DSC03836丁度この日は、「第4回無声映画の夕べ」をするため、活動写真弁士の佐々木亜希子さんと大森くみこさんの美人活弁士2人が勢揃い。お母様と一緒に来館された少女に「滅多にこんな機会はないから、活弁士さんにお話をきいてみては」と誘いました。彼女にとって、おそらく初めて聞く職業だったでしょう。きっと記憶に刻まれる素敵な出来事になっただろうと思います。

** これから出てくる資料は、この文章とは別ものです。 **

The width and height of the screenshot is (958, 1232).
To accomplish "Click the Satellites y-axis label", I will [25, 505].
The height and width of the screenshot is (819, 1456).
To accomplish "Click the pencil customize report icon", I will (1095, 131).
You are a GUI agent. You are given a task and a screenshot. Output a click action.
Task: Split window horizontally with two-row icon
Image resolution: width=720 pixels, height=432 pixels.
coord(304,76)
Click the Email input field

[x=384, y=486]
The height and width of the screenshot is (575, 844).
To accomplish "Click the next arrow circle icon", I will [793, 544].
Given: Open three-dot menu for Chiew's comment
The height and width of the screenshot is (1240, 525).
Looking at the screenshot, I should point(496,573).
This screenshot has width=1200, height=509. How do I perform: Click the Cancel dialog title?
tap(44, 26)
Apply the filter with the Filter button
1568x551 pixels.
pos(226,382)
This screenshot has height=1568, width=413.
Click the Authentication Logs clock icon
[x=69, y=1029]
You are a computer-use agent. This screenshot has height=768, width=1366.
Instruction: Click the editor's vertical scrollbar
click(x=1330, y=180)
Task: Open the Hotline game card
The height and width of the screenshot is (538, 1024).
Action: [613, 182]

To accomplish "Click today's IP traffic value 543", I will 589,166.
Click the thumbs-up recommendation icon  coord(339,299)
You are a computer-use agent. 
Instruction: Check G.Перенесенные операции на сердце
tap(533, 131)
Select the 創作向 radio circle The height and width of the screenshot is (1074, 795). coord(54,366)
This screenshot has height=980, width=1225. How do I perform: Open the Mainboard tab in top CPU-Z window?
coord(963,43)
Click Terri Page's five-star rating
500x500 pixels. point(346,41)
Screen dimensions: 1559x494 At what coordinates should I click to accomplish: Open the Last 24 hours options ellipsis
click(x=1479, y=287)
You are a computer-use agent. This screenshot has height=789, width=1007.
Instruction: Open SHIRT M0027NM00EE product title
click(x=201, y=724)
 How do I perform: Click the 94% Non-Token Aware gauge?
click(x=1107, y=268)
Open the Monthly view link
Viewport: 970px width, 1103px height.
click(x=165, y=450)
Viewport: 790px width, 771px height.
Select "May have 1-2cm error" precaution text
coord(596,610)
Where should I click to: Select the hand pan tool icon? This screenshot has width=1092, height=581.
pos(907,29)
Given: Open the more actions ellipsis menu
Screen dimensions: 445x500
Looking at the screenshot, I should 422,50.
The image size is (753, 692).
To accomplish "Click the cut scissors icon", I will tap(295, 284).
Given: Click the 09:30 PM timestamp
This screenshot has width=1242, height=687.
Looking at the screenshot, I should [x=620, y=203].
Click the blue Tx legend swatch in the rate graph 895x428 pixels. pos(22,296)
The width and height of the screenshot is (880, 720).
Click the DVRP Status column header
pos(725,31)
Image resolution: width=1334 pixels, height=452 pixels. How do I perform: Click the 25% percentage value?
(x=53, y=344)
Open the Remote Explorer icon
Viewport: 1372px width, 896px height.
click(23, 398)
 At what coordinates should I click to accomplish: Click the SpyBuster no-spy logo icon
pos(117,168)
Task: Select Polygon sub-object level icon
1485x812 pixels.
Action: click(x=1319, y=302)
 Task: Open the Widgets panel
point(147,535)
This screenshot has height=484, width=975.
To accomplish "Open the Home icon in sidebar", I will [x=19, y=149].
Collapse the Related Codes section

DSC03858 (3)15日夕刻には、台湾からのお客様も来館。台北映画祭プログラミングディレクターの郭敏容さんとご主人のジェイムスさんです(写真左のお二人。著しく劣化したフィルムの様子をご覧になっています)。彼女は台北での上映の全てのきっかけを作ってくれた恩人。彼女と中西佳代子さん(7月22日付け新着情報に掲載した台北映画祭のリポートを参照ください)が出会わなければ、今年7月の台北映画祭に招待されることも、その後の台北の人々との温かい交流も生まれなかったでしょう。ミュージアムに来てくださってお会いできたことを、心から嬉しく思っています。郭さんが、おもちゃ映画に興味を持たれて、許岑竹さんに相談されたことから、同地の多くの人々が関心を寄せてくださることになり、台北への道が拓かれました。郭さんや許さんたちの活動から教わることもたくさんあり、おもちゃ映画が繋いでくれた縁に感謝で一杯です。

「関西文化の日」に来館いただいたのは、予想を超える人数で、東京をはじめ広範囲にわたる地域からでした。今日は愛知県から来館されたグループの方から、お礼のお便りも届きました。二日間の経験から、気付くことも多々ありました。より良い運営ができるよう今後の糧にしたいと思います。